**Travail demandé**
1. D'après le texte fourni, à quelle heure l'auteur doit-il prendre l'autobus nolisé par le club Québec sportif ?
2. Recopiez sans aucune modification les enregistrements, de leur toute première ligne jusqu'à la ligne contenant « point(716,706) », celle-ci comprise.

**Texte fourni**
━━━━━━━━━━━━━━━━━━━━━━━━━━━━━━

Le petit texte qui suit répondra peut-être a quelques une de ces questions, ou tout le moins vous divertira quelques minutes. Ceux qui croient que les mountain bikers sont totalement cinglés et les autres qui vouent une certaine admiration à ces machines bien huilées vont probablement être confortés dans leur position.
Il faut tout d’abord que vous sachiez une chose, l’auteur de ce texte a plusieurs traits qui le différencient des autres coureurs. L’un en particulier est une surdité quasi totale survenue à la suite d’une commotion cérébrale il y a quelques années. Si je dis cela ce n’est point pour attirer la sympathie mais bien pour aider le lecteur à se mettre dans ma peau et découvrir la course sous une nouvelle optique.

JOUR 1

Que la croisière s’amuse!6h00 am :
Brrr!!… Brr!!…Brr!!… Brr!!…. Mon réveil vibrant se met à sonner et à envoyer des secousses sur mon matelas. Je regarde l’affichage à cristaux liquide d’un œil torve tandis que mon esprit quelque peu rébarbatif à l’idée de quitter les doux et sensuels bras de Morphée, met plusieurs instants pour lire la signification de ces chiffres.
Ah oui! ça me revient maintenant, les bagages au pied du lit, l’heure si matinale, je dois aller prendre la bus nolisée par le club Québec sportif a 9 h.
Tout en avalant un déjeuner frugal composé de céréales vector, pain de seigle avec bananes et jus d’orange, je finalise l’empaquetage de dernière minute, prend une bonne douche, me rase et voilà! Je suis paré pour le départ. J’arrête chez Joanne en chemin pour voir si mes deux coéquipiers sont prêts et comme d’habitude, Éric son copain est encore en retard dans les préparatifs. Certaines choses ne changeront jamais. Heureusement que Jo est la pour veiller au grain et faire accélérer les choses.

━━━━━━━━━━━━━━━━━━━━━━━━━━━━━━

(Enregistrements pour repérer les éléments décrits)
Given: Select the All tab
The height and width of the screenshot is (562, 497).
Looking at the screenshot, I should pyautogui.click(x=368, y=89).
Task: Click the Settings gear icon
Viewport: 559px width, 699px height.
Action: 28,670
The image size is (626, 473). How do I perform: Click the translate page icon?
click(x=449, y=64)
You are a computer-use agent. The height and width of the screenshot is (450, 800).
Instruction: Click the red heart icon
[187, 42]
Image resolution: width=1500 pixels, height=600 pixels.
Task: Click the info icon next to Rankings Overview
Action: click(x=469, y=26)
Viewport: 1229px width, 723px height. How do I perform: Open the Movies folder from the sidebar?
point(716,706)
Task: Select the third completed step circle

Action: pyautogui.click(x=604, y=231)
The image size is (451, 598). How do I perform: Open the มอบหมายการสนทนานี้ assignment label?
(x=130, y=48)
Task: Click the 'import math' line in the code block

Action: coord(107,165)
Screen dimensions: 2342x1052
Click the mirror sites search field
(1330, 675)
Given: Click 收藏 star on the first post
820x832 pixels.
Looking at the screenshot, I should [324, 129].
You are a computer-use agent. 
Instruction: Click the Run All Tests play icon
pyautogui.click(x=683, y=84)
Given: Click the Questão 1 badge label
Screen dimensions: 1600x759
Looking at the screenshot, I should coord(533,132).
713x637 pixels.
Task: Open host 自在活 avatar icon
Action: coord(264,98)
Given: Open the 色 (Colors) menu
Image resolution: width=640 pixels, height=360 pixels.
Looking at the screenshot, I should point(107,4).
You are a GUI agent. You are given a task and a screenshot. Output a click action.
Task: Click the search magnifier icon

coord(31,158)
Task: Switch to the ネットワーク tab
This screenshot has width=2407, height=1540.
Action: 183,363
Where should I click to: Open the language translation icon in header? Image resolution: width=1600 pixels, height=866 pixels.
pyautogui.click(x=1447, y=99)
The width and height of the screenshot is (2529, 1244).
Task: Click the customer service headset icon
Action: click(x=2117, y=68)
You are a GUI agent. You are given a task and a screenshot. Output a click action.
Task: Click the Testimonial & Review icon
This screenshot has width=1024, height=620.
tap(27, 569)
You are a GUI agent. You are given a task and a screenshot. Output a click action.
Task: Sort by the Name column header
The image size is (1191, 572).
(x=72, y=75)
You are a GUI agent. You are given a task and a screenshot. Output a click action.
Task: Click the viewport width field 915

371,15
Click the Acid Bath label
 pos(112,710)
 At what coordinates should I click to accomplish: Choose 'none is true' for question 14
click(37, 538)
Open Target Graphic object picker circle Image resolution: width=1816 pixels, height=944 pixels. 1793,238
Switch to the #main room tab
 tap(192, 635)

━━━━━━━━━━━━━━━━━━━━━━━━━━━━━━

**Corrigé des exercices**
1. À 9 h.

2.
Given: Select the All tab
The height and width of the screenshot is (562, 497).
Looking at the screenshot, I should pyautogui.click(x=368, y=89).
Task: Click the Settings gear icon
Viewport: 559px width, 699px height.
Action: 28,670
The image size is (626, 473). How do I perform: Click the translate page icon?
click(x=449, y=64)
You are a computer-use agent. The height and width of the screenshot is (450, 800).
Instruction: Click the red heart icon
[187, 42]
Image resolution: width=1500 pixels, height=600 pixels.
Task: Click the info icon next to Rankings Overview
Action: click(x=469, y=26)
Viewport: 1229px width, 723px height. How do I perform: Open the Movies folder from the sidebar?
point(716,706)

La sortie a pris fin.